From MerrillEdge:
Sorry, cannot be published. Some quotes below:
Calculate how much you may need: "An emergency fund should be large enough to cover at least six months of living expenses. That way, if you lose your job or face unexpected expenses, particularly over an extended period, you can leave long-term investments untouched, working towards their intended goal. The amount is different for everyone. Base it on an honest account of monthly and other predictable expenses, such as upcoming home repairs or replacing a car."
Keep short-term cash risk-free and accessible: "Put at least the first three months’ worth of savings in an interest-bearing, federally insured checking account or money market savings account, so that it’s essentially cash with no withdrawal penalty. The goal is to have limited risk associated with this portion of your money and always to have the funds available. For money that you won’t need right away, look at building a “ladder” of short-term certificates of deposit. You can do this by buying individual CDs with staggered maturity dates."

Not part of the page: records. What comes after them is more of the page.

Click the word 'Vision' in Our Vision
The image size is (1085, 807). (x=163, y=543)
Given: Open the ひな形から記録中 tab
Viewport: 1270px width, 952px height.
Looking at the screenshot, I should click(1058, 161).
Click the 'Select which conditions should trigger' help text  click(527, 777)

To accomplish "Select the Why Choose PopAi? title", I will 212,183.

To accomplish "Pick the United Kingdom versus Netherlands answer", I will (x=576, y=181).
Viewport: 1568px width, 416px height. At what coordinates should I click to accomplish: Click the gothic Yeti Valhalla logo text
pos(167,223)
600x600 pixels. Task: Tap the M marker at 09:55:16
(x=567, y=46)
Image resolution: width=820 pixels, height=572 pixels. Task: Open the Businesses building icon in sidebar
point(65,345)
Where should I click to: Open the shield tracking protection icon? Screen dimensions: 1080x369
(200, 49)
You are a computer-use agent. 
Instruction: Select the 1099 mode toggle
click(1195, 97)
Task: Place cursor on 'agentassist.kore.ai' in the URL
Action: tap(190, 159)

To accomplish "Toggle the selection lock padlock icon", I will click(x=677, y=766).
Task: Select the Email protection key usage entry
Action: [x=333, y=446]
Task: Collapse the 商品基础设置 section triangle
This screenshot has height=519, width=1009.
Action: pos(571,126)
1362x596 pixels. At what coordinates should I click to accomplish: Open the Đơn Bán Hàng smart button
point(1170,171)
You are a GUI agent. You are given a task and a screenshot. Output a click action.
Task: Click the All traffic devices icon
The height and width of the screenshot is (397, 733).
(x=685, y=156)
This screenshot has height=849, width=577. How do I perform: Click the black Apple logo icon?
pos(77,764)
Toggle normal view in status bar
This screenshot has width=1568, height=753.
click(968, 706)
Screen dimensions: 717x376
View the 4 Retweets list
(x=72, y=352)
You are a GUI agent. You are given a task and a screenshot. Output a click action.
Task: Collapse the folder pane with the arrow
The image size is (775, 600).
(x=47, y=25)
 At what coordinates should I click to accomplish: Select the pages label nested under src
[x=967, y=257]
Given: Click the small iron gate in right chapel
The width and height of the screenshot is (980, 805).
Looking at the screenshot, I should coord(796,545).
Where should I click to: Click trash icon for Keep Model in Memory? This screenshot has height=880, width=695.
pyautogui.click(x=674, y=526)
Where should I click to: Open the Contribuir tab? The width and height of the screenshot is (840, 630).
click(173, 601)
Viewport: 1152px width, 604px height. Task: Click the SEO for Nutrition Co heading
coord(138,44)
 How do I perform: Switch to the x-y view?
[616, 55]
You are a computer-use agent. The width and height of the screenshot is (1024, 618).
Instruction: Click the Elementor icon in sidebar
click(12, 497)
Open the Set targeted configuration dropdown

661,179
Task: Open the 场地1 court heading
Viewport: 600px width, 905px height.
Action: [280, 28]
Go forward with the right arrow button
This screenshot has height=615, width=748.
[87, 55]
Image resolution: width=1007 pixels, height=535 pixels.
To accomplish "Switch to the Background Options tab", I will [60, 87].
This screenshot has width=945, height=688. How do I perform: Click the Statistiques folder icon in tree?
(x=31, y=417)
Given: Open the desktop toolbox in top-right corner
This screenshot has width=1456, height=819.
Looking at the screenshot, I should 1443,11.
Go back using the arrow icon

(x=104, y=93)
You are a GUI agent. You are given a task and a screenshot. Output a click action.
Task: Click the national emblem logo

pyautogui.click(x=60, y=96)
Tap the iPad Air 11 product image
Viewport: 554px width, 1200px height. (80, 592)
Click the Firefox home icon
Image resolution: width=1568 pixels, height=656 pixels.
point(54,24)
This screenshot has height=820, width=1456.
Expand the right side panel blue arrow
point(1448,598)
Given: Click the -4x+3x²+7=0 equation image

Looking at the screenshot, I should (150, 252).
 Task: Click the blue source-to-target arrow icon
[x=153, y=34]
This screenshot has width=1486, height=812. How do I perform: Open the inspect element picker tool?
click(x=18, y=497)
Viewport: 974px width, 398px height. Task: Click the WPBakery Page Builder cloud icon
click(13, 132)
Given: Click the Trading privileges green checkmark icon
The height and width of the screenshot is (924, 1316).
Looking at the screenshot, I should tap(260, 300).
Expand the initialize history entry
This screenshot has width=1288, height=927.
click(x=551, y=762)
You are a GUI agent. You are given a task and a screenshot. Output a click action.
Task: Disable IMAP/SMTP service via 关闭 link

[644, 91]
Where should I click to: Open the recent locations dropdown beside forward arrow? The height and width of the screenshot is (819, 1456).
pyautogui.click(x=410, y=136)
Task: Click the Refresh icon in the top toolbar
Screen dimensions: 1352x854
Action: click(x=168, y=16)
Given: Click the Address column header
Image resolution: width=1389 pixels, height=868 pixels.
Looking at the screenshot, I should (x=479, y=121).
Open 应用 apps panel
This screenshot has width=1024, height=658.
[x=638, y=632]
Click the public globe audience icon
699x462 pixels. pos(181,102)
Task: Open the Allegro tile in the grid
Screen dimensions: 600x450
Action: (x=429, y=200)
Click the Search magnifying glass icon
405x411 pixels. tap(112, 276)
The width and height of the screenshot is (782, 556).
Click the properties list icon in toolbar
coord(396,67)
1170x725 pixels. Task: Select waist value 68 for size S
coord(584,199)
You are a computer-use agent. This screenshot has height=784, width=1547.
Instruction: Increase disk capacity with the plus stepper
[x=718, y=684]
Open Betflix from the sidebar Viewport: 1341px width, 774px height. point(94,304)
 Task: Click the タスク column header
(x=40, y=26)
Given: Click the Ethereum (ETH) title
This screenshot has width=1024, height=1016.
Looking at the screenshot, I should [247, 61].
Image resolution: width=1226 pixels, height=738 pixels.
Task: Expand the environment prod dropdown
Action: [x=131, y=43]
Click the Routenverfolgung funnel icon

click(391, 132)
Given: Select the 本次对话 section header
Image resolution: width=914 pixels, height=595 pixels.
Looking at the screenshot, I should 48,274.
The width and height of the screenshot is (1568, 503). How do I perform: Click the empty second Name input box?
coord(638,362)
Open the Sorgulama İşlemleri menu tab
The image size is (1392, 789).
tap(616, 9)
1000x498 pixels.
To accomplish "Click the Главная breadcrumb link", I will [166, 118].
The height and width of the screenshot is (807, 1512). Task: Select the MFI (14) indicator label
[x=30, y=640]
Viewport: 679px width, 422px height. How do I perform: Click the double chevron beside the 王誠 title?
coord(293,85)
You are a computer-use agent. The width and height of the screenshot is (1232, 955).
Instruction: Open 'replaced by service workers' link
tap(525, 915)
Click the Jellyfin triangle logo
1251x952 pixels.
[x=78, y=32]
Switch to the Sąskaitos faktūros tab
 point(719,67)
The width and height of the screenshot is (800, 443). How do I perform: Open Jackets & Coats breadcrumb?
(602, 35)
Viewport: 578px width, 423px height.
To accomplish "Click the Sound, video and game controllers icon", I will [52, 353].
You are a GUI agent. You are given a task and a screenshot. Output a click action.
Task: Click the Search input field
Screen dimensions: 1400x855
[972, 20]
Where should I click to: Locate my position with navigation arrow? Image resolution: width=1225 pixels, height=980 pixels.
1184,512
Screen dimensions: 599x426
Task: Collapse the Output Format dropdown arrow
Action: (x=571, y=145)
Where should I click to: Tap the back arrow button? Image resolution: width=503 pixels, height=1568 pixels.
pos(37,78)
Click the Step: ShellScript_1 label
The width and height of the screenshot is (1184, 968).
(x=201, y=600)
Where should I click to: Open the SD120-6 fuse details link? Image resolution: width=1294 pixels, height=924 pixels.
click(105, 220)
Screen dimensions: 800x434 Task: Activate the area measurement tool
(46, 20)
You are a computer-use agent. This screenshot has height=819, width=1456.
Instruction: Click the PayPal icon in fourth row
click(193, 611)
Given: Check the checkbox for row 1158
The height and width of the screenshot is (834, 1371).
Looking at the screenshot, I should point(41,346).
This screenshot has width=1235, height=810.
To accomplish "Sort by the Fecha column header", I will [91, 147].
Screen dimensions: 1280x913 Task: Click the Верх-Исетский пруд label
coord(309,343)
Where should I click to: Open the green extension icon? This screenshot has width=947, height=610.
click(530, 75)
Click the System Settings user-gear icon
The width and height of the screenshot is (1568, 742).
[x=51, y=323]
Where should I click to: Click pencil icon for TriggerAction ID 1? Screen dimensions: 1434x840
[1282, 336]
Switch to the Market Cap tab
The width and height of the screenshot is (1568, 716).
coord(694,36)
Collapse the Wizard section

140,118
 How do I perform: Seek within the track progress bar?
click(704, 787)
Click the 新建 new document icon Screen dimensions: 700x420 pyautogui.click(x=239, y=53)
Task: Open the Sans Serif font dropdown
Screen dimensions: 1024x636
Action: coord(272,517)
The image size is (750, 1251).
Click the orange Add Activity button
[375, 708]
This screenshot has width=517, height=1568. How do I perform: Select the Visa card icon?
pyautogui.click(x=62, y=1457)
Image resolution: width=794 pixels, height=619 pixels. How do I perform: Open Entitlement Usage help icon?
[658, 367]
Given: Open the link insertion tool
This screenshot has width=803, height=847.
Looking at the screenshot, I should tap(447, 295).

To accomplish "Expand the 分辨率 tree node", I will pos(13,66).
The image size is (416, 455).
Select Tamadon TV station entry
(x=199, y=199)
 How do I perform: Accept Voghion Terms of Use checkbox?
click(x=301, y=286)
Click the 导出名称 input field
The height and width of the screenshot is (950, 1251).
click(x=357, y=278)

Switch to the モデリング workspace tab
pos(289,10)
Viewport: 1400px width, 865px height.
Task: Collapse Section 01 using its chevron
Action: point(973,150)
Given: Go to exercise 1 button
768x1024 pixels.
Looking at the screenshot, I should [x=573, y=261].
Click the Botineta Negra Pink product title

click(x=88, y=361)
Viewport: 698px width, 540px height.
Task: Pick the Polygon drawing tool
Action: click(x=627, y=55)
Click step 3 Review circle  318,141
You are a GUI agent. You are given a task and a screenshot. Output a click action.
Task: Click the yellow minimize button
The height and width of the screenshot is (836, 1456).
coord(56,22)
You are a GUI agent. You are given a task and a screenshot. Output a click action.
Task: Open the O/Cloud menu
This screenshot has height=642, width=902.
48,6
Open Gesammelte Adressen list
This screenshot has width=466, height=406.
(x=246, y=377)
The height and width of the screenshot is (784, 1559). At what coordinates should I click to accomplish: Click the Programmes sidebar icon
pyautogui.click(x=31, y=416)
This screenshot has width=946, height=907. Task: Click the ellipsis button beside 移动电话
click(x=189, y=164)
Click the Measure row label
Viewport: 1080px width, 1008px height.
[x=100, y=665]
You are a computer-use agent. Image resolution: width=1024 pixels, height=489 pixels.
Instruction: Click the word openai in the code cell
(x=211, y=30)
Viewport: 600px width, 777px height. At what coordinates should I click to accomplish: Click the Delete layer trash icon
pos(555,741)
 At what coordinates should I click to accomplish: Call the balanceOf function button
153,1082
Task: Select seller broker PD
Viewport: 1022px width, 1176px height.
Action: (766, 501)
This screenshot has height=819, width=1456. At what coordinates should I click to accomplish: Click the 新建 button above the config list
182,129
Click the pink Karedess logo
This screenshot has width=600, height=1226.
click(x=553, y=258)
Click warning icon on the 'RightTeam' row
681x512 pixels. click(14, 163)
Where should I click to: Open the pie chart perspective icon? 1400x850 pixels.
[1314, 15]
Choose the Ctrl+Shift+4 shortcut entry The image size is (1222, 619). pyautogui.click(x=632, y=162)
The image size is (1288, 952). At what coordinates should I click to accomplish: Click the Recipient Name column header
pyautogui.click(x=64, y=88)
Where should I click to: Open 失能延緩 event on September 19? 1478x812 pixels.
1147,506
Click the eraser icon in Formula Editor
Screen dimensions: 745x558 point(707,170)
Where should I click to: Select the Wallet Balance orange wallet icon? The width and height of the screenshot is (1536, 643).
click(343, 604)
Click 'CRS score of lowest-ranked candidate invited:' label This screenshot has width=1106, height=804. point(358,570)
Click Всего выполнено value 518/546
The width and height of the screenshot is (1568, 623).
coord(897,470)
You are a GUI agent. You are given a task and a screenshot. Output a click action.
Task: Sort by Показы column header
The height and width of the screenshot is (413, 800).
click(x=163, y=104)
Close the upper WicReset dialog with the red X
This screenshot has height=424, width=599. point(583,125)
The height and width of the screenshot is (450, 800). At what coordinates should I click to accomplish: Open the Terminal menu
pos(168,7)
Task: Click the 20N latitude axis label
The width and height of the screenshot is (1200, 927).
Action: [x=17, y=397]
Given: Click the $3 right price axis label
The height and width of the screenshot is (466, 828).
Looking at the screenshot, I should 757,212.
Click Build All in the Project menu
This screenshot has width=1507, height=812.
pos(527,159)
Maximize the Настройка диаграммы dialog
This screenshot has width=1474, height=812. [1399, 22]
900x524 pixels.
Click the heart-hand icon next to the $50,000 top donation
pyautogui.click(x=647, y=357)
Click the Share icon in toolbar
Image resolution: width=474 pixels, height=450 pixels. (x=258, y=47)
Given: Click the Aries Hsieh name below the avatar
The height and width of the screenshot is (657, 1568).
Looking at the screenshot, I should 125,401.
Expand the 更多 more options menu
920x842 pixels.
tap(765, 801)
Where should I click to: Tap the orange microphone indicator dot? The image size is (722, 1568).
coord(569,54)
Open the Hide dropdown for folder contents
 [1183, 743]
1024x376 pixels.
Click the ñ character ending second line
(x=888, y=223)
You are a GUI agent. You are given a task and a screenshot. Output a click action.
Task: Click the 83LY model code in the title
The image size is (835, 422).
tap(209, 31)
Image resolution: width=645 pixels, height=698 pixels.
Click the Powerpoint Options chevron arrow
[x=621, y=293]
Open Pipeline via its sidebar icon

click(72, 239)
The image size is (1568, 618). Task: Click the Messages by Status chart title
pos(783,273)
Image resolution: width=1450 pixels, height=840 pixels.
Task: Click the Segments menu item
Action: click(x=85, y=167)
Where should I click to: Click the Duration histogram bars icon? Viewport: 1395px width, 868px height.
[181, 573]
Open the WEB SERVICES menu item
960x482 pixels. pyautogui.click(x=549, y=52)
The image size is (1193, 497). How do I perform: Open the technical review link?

Yeah, yeah, keeping six-months living expenses is the golden rule.
But that is just a guideline; nothing wrong with six months income or two years worth of expenses. This is just a rule of thumb.
Just like the (120 - age) for equity coverage, or (110 - age), now it is (100 -age) or (90 -age)...
There is no right or wrong answers; so do not forget who started this new rule:
One should save at least 9.353 months of expenses as an emergency fund according to Rhett's detailed financial analysis and statistics!:D Obvious reason #1: it takes much longer to find jobs in a bad economical climate such as this one.